For product marketers and sales enablement teams, the ability to systematically mine sales call transcripts for go-to-market intelligence is a compelling opportunity. Before spinning up a full-scale project with an AI engineer, I wanted to test whether the data could be mined successfully at a limited scale. This post walks through my experience using ChatGPT to analyze sales transcripts and the key lessons from that small-scale test.
My conclusion: no suprise here – there is real value in using AI to mine calls. However, given all the competing AI projects available to marketing teams today, I would not prioritize building a continuous automated system as a top-five engineering project. For one-off analysis — perhaps run quarterly to answer specific questions — bulk AI analysis of call transcripts makes a lot of sense. But investing AI engineering time in a continuously running system probably doesn’t have the ROI today until the models get slighly better and your sales team is agentic ready.
The Opportunity
Platforms like Gong delivered an order-of-magnitude improvement in an organization’s ability to understand what was happening in discovery calls when they were first introduced.
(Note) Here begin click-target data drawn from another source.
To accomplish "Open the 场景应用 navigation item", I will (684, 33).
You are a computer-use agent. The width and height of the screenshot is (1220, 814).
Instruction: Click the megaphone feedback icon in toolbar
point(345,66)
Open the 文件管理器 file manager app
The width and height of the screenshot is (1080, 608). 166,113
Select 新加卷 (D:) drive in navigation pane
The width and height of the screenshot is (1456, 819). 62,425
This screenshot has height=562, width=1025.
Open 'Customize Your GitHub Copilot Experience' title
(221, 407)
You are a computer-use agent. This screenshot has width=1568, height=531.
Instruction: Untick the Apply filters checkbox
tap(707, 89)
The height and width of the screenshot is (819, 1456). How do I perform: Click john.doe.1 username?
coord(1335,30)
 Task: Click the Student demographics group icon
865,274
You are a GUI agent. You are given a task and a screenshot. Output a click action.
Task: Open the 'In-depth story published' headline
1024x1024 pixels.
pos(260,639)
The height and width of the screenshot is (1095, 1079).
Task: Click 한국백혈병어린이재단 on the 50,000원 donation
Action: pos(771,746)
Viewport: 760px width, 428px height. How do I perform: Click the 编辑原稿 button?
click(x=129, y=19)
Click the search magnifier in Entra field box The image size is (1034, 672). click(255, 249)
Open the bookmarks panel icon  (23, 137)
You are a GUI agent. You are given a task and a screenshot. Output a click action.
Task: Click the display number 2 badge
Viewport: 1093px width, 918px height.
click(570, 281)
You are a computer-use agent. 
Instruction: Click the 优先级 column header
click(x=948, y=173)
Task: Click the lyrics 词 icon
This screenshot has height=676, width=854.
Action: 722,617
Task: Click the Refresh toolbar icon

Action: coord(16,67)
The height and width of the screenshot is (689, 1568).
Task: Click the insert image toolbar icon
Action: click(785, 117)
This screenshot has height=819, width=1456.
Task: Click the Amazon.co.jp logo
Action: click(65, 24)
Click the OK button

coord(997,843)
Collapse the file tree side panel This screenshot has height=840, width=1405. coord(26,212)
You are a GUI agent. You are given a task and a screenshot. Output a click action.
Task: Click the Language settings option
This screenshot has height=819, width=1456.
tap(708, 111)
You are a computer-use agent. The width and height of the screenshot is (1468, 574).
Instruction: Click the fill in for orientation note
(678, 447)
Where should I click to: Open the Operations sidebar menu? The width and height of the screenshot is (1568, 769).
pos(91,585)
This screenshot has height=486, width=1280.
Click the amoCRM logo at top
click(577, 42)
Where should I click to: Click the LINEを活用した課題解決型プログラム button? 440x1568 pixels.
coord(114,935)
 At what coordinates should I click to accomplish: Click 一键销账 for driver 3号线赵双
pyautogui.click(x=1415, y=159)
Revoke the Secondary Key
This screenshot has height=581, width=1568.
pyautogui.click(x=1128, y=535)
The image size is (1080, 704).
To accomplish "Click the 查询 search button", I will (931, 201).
Many marketers and sales leaders have spent their commute time listening to call recordings, trying to understand how to better support their sales teams or surface insights for marketing. Now, with accurate transcripts and accessible AI tools, the question became: can this process run at scale? Can we go from 1:1 to 1:many for sales call analysis?
The Experiment
The goal was straightforward. Using a sample of several hundred transcripts, what could be learned across the dataset to assist the overall product marketing effort? I used the pro version of ChatGPT for this exercise. Some colleagues recommended Claude, but for simplicity, I limited the test to a single model. The company used sales reps and BDRs for first-pass discovery calls, covering prospects who reached out for support, demonstrations, or as part of a trial. All calls were anonymized, with identifying information removed from the transcripts.
Lessons Learned
#1 – Focus on a Single Stage of the Sales Cycle
Looking across the full collection of transcripts, the variability was immediately apparent — the calls spanned multiple stages of the sales cycle with wildly different contexts. By focusing on a single stage, the instructions to the AI could be much sharper. For this experiment, I focused on discovery calls and asked one core question: “What caused a customer to consider us?” This narrowed the working dataset down to 50 transcripts.
#2 – Label Your Sales Call Types
Understanding the purpose of a call is critical for segmenting transcripts for analysis. Labeling calls in Gong somewhere in the metadata is the first step. Options might include: Discovery Call, Troubleshooting, Demonstration, and so on. Don’t underestimate how hard it is to get a sales team to do this consistently.
#3 – Understand How Your Company’s Stage Impacts the Analysis
Most of my work is with early-market, sub-$300M ARR companies — companies that are scaling and bringing new technology to market. They are not commodity businesses. The language customers use isn’t standardized. Think about buying a car: a tire is a tire, brakes are brakes, MPG is MPG. Mining a car sales transcript is generally straightforward. Now consider an emerging product company where consistent language doesn’t yet exist to describe the product, its features, or its benefits. The analysis gets significantly more complex. Set your expectations accordingly.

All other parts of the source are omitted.